> [THE PROBLEM]: Rewrite the lines of material starting at the line that contains "Describe the element" and ending at the line that contains "The height and width of the screenshot is (546, 937).", replacing "coordinates" with "position" and leaving everything else unchanged. Give only those lines.

> [DATA SHOWN]:
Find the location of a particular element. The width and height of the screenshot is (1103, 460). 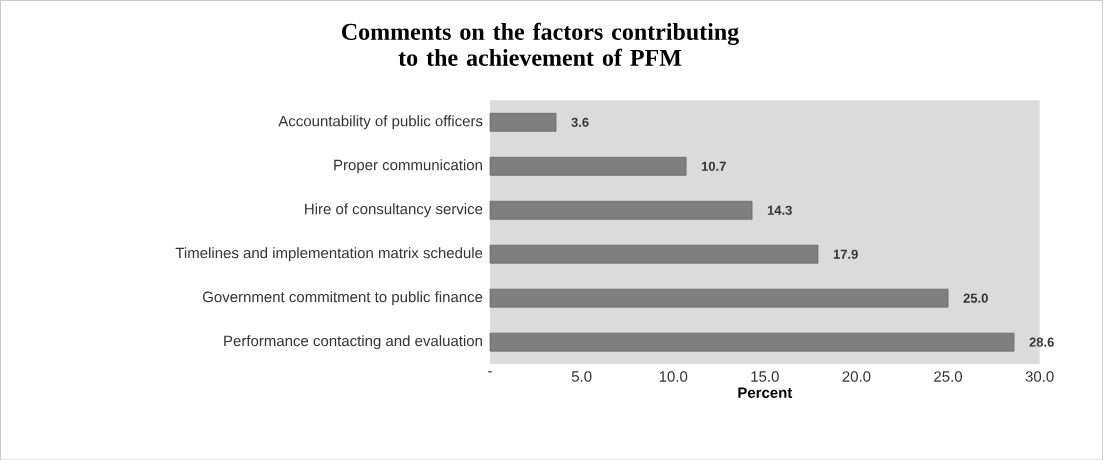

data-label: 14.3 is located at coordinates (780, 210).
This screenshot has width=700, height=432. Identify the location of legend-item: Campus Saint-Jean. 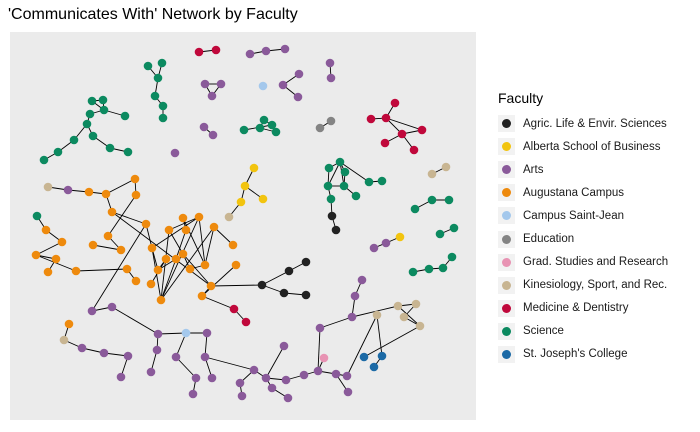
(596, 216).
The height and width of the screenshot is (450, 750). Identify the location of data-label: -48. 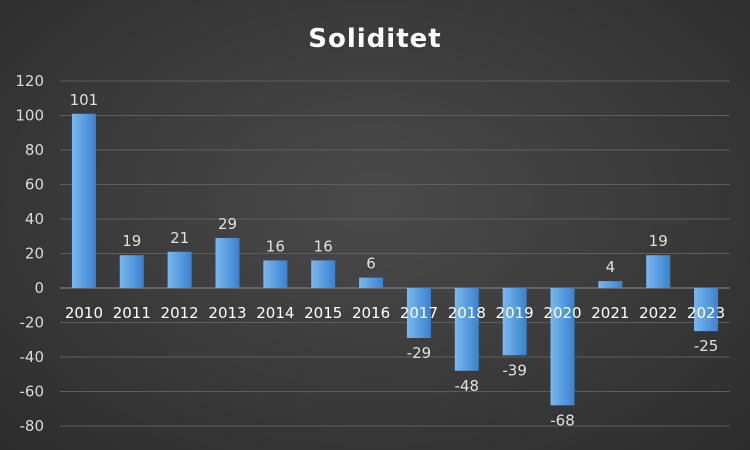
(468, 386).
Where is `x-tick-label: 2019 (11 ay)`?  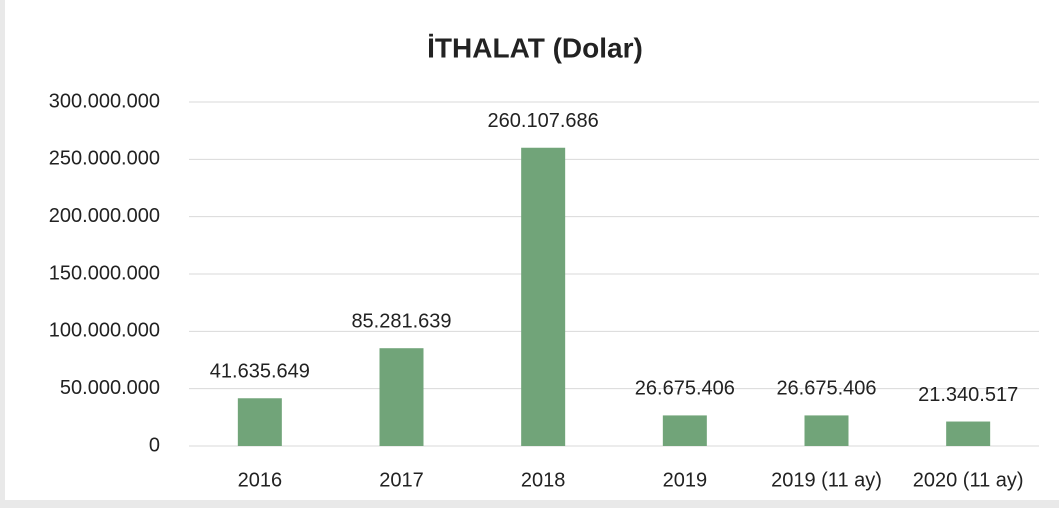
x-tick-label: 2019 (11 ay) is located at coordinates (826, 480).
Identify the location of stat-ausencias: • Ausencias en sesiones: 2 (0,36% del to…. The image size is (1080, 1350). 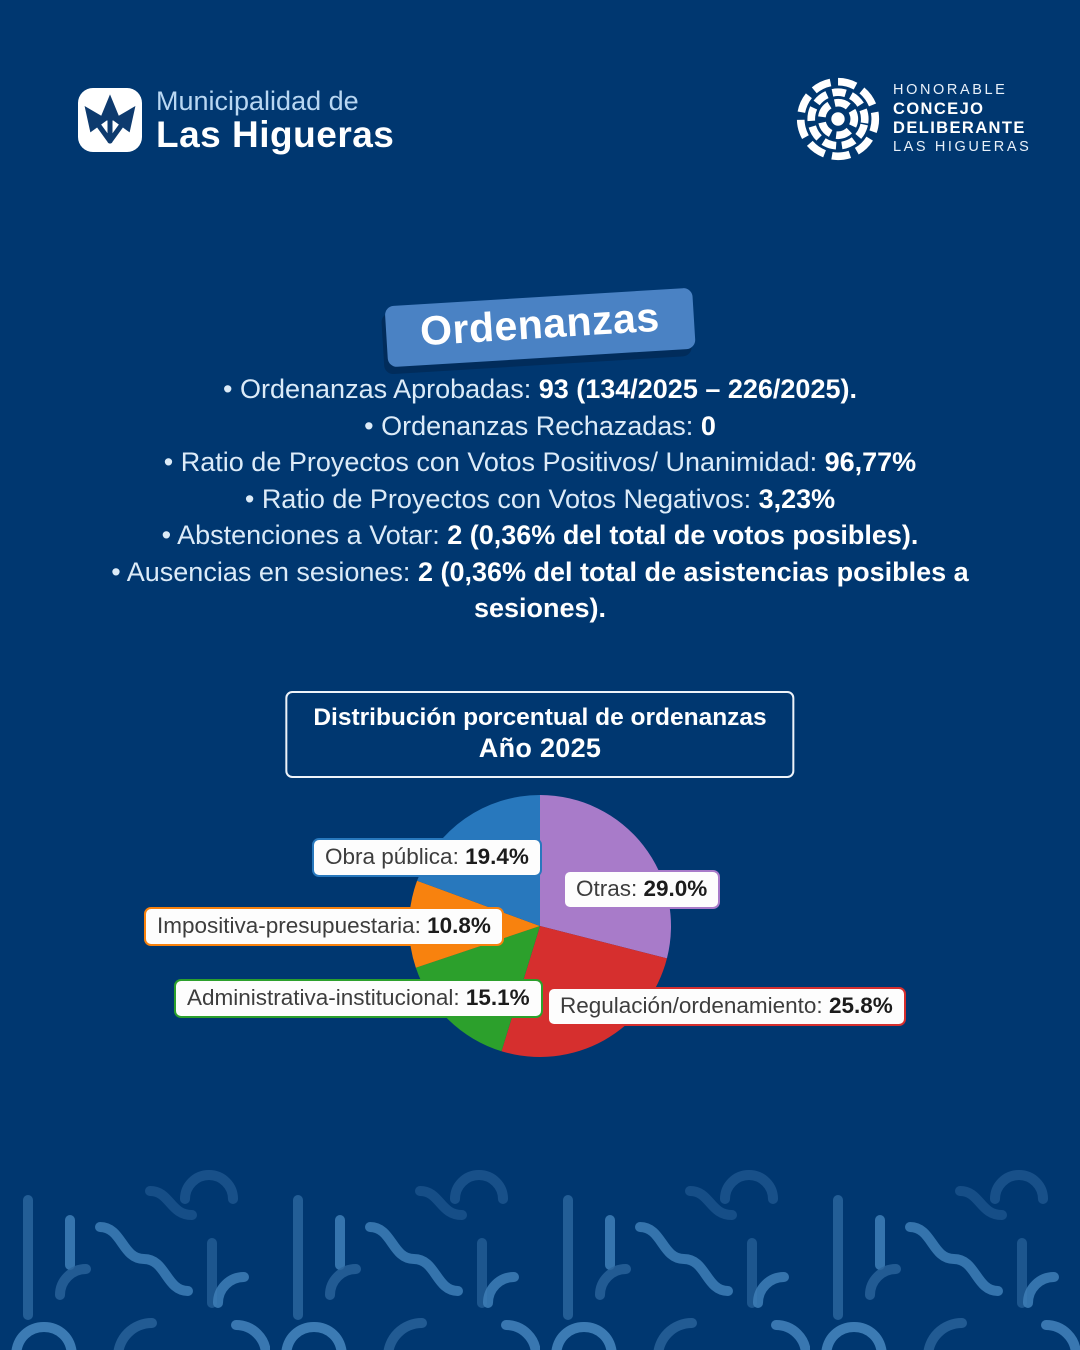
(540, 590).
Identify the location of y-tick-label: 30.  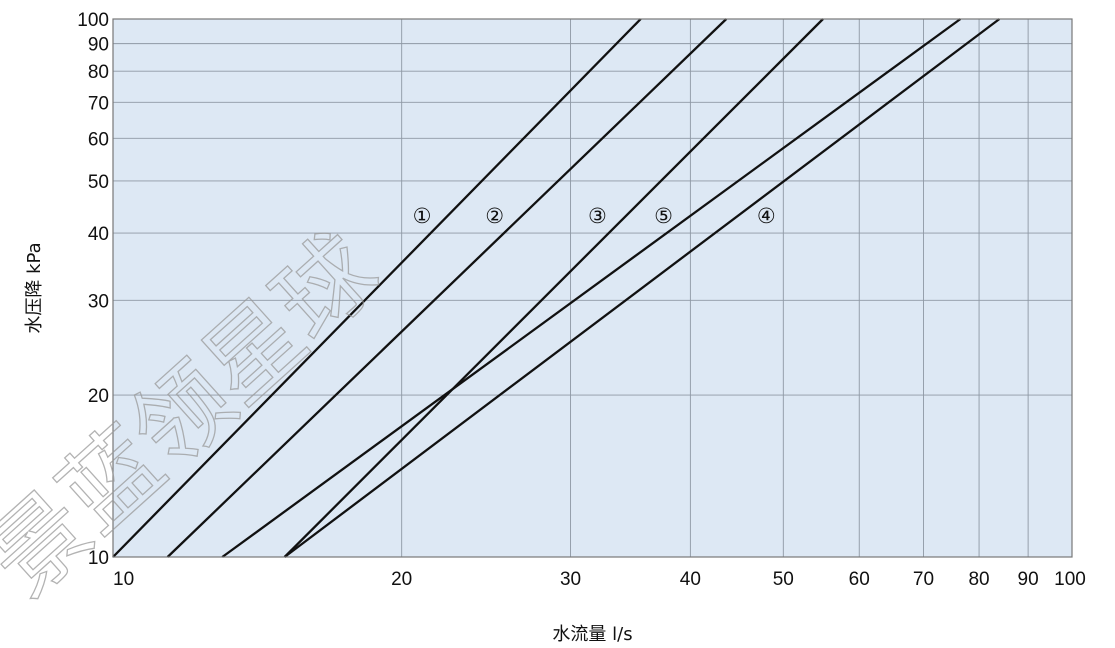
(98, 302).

--

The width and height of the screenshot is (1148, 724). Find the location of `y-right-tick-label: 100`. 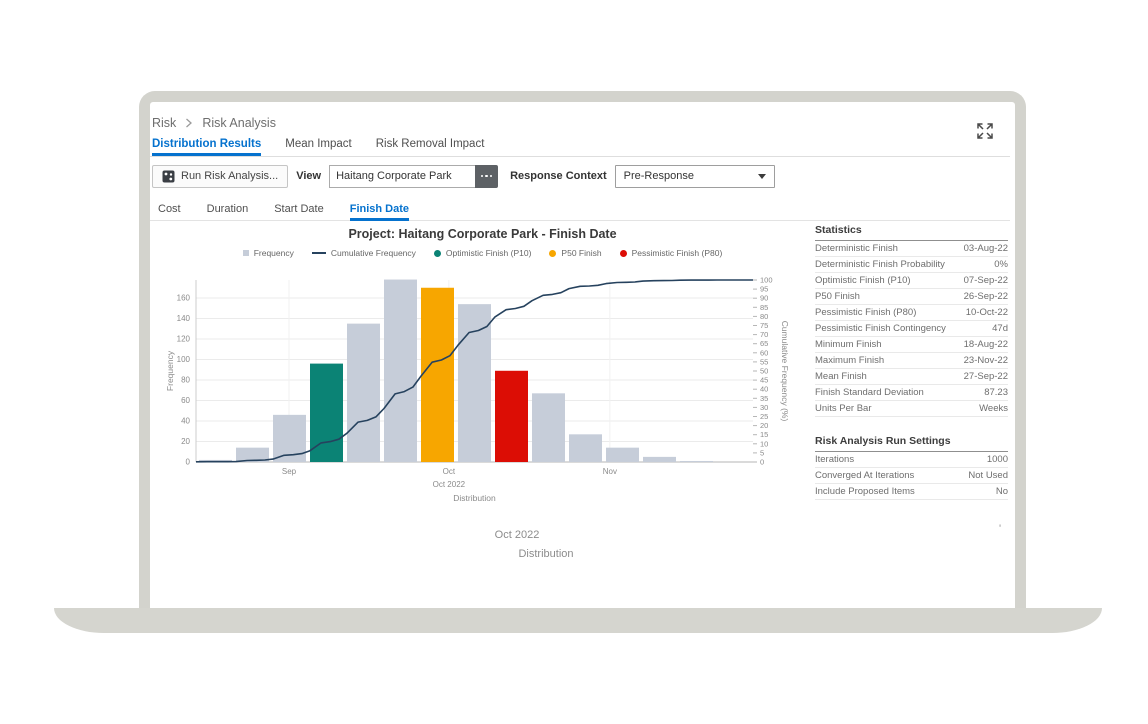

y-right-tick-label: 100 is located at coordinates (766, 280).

* * *

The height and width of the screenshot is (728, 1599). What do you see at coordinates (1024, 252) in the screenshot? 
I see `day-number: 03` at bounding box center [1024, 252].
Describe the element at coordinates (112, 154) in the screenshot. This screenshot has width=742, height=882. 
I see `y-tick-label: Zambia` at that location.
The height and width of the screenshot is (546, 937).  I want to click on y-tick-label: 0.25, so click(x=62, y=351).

> [OUTPUT FOR THIS EXERCISE]:
Describe the element at position (112, 154) in the screenshot. This screenshot has width=742, height=882. 
I see `y-tick-label: Zambia` at that location.
The height and width of the screenshot is (546, 937).  I want to click on y-tick-label: 0.25, so click(x=62, y=351).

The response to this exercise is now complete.